La dernière prise de position polémique du président de la République remonte à février 2011, quand ses propos dans l'affaire du meurtre de Laëtitia Perrais avaient suscité une levée de boucliers des magistrats. Depuis, le locataire de l'Elysée n'a pas commenté de faits divers. Il n'a pas porté plainte après l'agression dont il a été victime, jeudi 30 juin, lors d'une visite à Brax, dans le Lot-et-Garonne, alors qu'il l'avait fait en octobre 2008 dans l'affaire des poupées vaudoues à son effigie ou, en février de la même année, contre le site du Nouvel Observateur dans l'affaire du SMS prétendument envoyé à Cécilia Sarkozy.
"SON IMAGE EST RELATIVEMENT FIGÉE"
Pour ne pas être présent de façon involontaire dans les débats de la majorité, Nicolas Sarkozy aurait de plus demandé jeudi 7 juillet à ses ministres de ne pas l'exposer directement. "Quand vous faites des propositions, ne parlez pas en mon nom ! Ne dites pas : 'En 2012, Nicolas Sarkozy fera ceci ou fera cela !'", a averti le chef de l'Etat jeudi, selon des propos rapportés par Le Figaro. Cette mise au point présidentielle visait directement Hervé Novelli, numéro 2 de l'UMP et secrétaire d'Etat aux entreprises et au commerce extérieur, qui avait assuré au Monde qu'il faudrait remettre en cause la loi sur les 35 heures, en cas de réélection.

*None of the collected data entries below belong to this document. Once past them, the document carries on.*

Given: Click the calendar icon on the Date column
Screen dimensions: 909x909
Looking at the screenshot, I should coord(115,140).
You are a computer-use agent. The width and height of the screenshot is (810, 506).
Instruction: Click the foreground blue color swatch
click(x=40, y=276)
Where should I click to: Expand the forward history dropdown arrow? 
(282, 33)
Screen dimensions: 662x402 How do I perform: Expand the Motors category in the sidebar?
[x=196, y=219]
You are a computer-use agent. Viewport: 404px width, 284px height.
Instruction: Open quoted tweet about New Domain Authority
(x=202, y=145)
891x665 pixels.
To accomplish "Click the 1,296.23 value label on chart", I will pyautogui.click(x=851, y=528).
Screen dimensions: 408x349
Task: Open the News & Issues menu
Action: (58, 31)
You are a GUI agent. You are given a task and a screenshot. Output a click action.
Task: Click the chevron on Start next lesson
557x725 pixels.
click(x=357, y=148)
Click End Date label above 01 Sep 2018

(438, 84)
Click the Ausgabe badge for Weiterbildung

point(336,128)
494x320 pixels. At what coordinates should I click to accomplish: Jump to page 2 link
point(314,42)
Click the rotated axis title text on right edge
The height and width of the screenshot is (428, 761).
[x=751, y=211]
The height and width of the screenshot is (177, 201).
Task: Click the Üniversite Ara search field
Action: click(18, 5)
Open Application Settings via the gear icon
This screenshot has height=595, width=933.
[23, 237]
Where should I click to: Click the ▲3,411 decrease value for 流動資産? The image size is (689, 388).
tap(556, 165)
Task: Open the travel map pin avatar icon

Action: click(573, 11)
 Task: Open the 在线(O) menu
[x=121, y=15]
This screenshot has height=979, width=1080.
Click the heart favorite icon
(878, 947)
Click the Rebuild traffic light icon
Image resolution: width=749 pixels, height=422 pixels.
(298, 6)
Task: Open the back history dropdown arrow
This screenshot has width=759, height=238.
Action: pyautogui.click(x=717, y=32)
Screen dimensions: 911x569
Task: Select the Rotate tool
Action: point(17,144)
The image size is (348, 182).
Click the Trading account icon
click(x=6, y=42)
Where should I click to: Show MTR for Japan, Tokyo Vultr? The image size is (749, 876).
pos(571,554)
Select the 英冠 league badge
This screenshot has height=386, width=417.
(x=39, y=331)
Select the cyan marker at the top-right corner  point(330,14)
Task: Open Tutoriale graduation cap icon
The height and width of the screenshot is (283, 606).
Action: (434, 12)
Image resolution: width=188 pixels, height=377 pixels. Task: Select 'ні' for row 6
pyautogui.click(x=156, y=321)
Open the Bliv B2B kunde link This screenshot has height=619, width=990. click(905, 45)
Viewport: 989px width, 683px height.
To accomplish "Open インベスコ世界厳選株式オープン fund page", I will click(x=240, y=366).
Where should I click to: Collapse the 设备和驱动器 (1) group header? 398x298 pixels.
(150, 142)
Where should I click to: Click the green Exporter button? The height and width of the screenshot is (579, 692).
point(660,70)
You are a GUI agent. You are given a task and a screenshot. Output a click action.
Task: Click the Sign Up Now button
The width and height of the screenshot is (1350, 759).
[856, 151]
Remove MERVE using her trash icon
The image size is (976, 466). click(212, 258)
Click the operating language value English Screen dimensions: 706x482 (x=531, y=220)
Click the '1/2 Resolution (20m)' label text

De même, si Nicolas Sarkozy ne semble pas vouloir pas abandonner l'immigration et la sécurité, on constate que ces thèmes clivants sont évoqués par d'autres, notamment le ministre de l'intérieur, Claude Guéant, et le numéro 1 de l'UMP, Jean-François Copé. Ce qui permettrait au président d'être présent sur ce terrain, sans s'exposer. "Copé prend le vent pour moi", se serait ainsi réjoui Nicolas Sarkozy, cité par Le Parisien, après la convention sur l'immigration de l'UMP, jeudi 7 juillet.
Si la nouvelle stratégie de communication de Nicolas Sarkozy pourrait le servir à l'avenir, elle n'a pas jusqu'ici eu d'effet radical dans les sondages. "Son image est déjà construite dans la perception des Français, et relativement figée", observe Jean-Daniel Lévy, directeur de l'institut Harris Interactive.
Par ailleurs, selon Frédéric Dabi, le style présidentiel ne sera évidemment pas la seule clé de 2012 : "L'emploi et le pouvoir d'achat restent les sujets de préoccupation les plus forts dans l'opinion", souligne-t-il.
Nicolas Sarkozy continuera à réformer et à se montrer "président jusqu'au bout" de son mandat, en se concentrant essentiellement sur la scène internationale et sur les sujets économiques et sociaux, affirme le conseiller de l'Elysée joint par Le Monde.fr. Cette semaine, le chef de l'Etat va d'ailleurs endosser ses habits de chef de guerre. Selon ce conseiller, pendant la campagne présidentielle, Nicolas Sarkozy est déterminé à mettre en avant sa stature, son expérience et "le fait d'avoir tenu la barre pendant la crise économique".